- [Activity]: Could you retype the lines below, starting at the line holding "Where should I click to: Open" and stopping at the line holding "Where should I click to: Select", inclusive? Copy them exactly and drop the images.

- [Given records]:

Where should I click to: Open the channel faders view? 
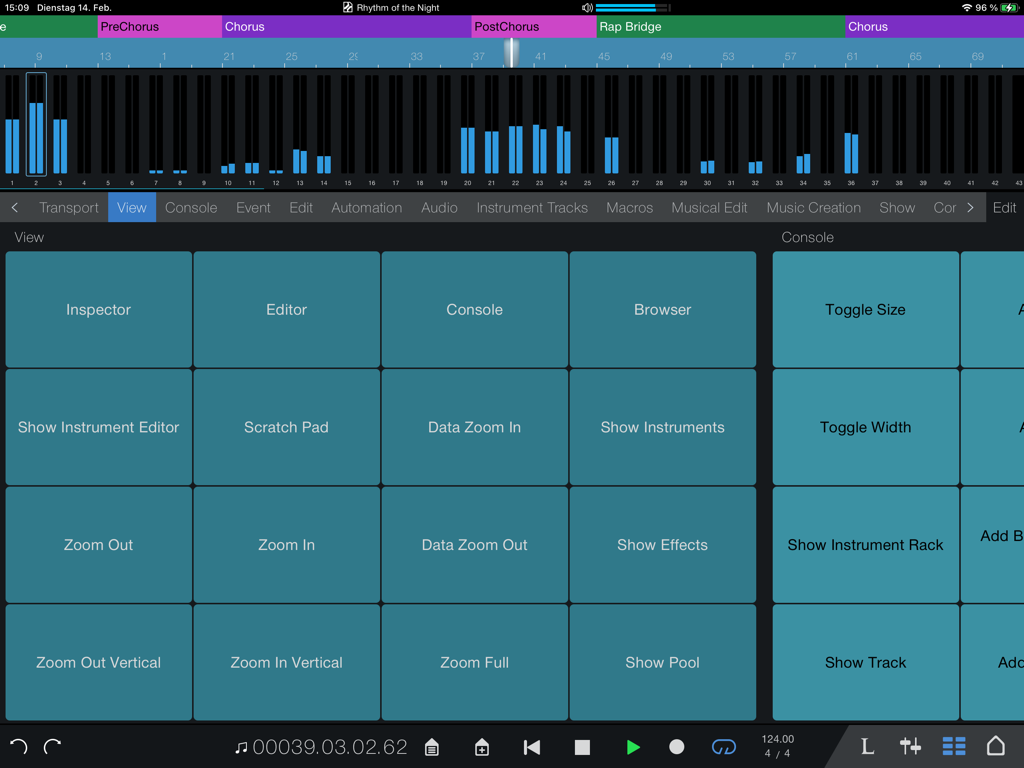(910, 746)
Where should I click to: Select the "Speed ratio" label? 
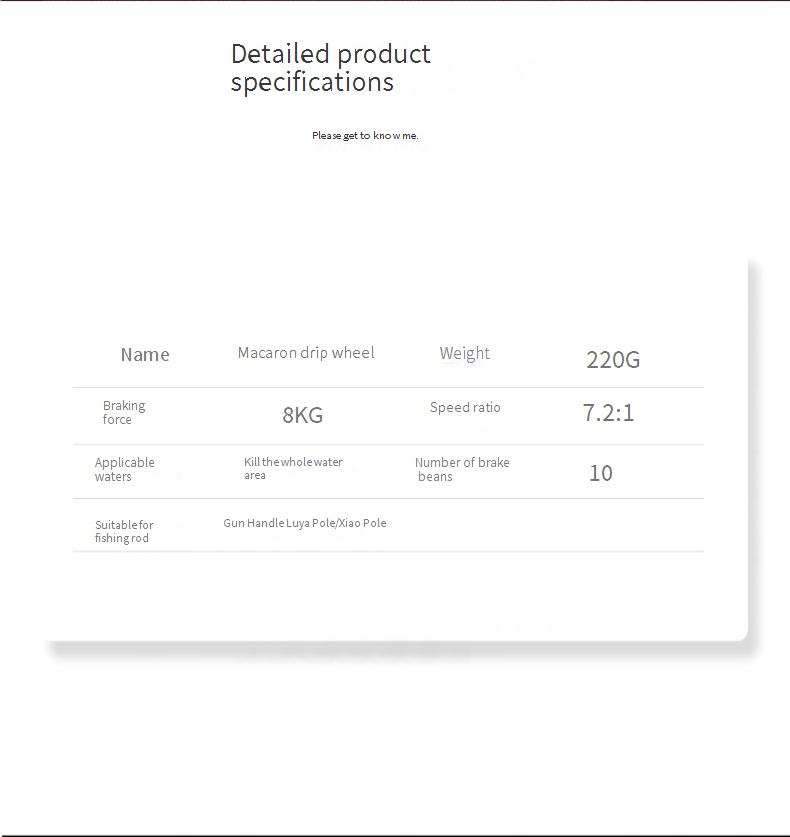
==
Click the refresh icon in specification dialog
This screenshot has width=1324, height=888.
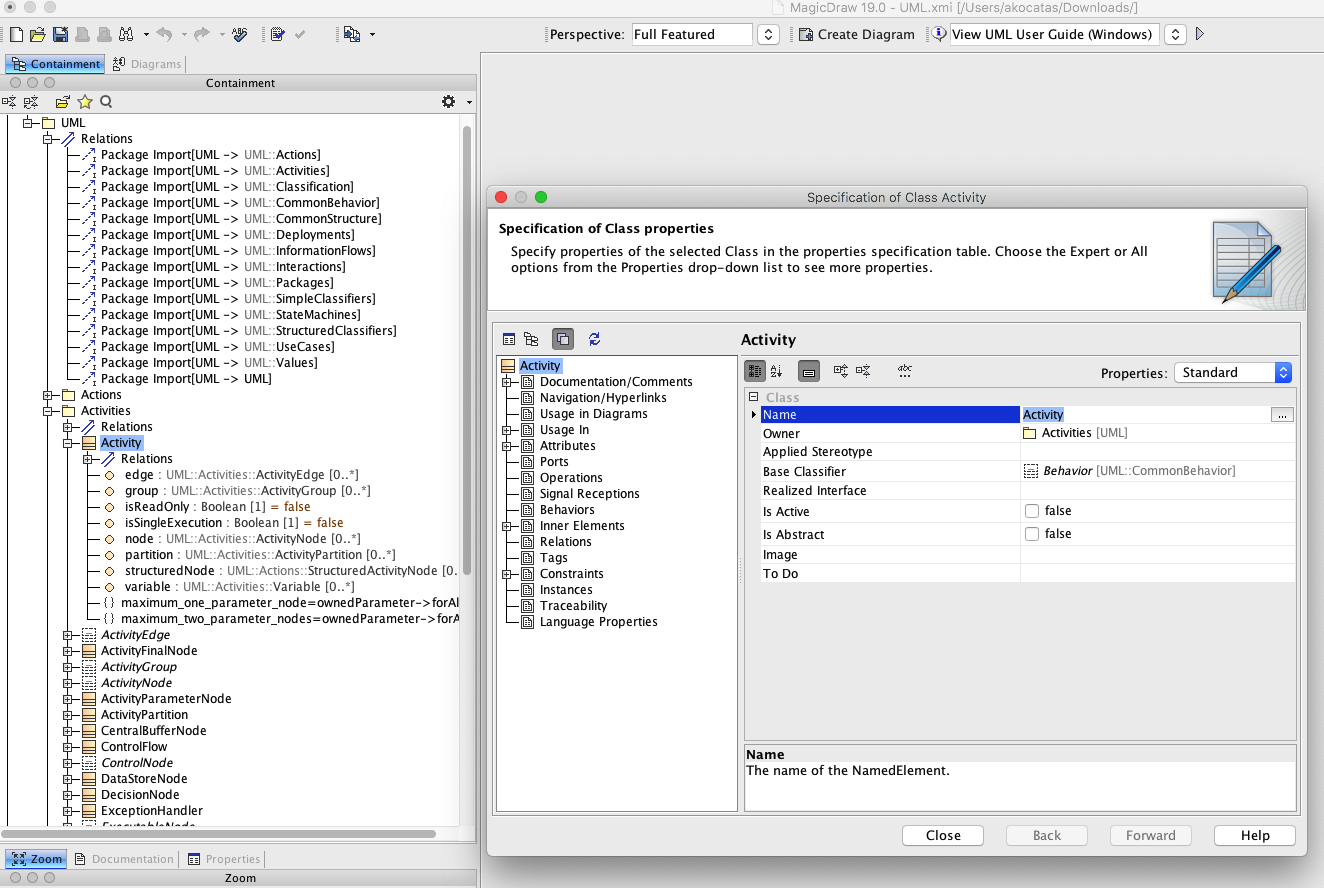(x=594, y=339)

- [Response for this exercise]:
Where should I click to: Open the channel faders view? 
(910, 746)
Where should I click to: Select the "Speed ratio" label? 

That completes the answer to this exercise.